Mara Dyer doesn't think life can get any stranger than waking up in a hospital with no memory of how she got there.
It can.
She believes there must be more to the accident she can't remember that killed her friends and left her mysteriously unharmed.
There is.
She doesn't believe that after everything she's been through, she can fall in love.
She's wrong.
Jillian’s Review:
I was really excited about this book when, by the first page, I was hooked. The first chapter got me even more excited and then it plummeted to the ground. Mara, who I thought would be an enjoyable character, turns out to be a foul-mouthed, annoying psycho. She’s supposedly an artist, but doesn’t think like one (meaning, she doesn’t notice colors, or shading, or the shapes of anything). She sees ghosts and hears things but doesn’t really do anything about it. [Spoiler alert] She thinks she’s able to kill things with her mind, but by the end of the book I’m still not sure if that’s what’s really happening.
This had a great plot and I assume it is well written—the story is so enthralling that I didn’t notice if the writing was good or bad, which is a really good thing. This could have easily been at least a four star book had Mara not been cussing up a storm the entire time.

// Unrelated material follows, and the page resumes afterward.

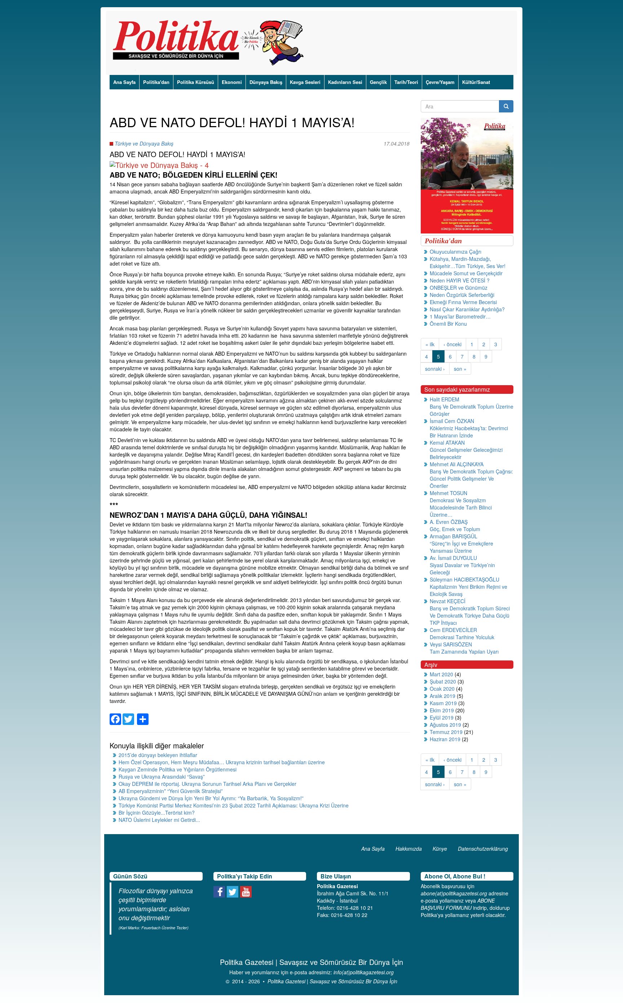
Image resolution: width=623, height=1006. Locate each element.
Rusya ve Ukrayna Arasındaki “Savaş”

And then there's the guy. Ick. First off, he doesn’t sound hygienically pleasing—wearing nasty, ratty clothes and smoking half the time, not to mention his “history” with all the girls in the school. Gross. And his mouth is just a foul as Mara’s. I couldn’t believe how many times they dropped the F-bomb in this! But the worst were the sexual innuendos. Really? Did you really have to put all that trash in what could have been a really great read?
And last, but not least, the ending was horrible. It didn’t end. There was no resolution, [spoiler alert] just Mara screaming her head off in a police station. Such a disappointment.
Despite the gorgeous cover (which actually never happens in the book—so annoying!), I have to give this one 2 ½ stars. And those stars are for the great story, if Hodkin had just kept out the filth. No teenager (nobody for that matter) needs to sift through all that garbage to get to the good stuff.
1 comment:
That's such a shame. I've had my eye one this, but it's nice to know what to expect going in.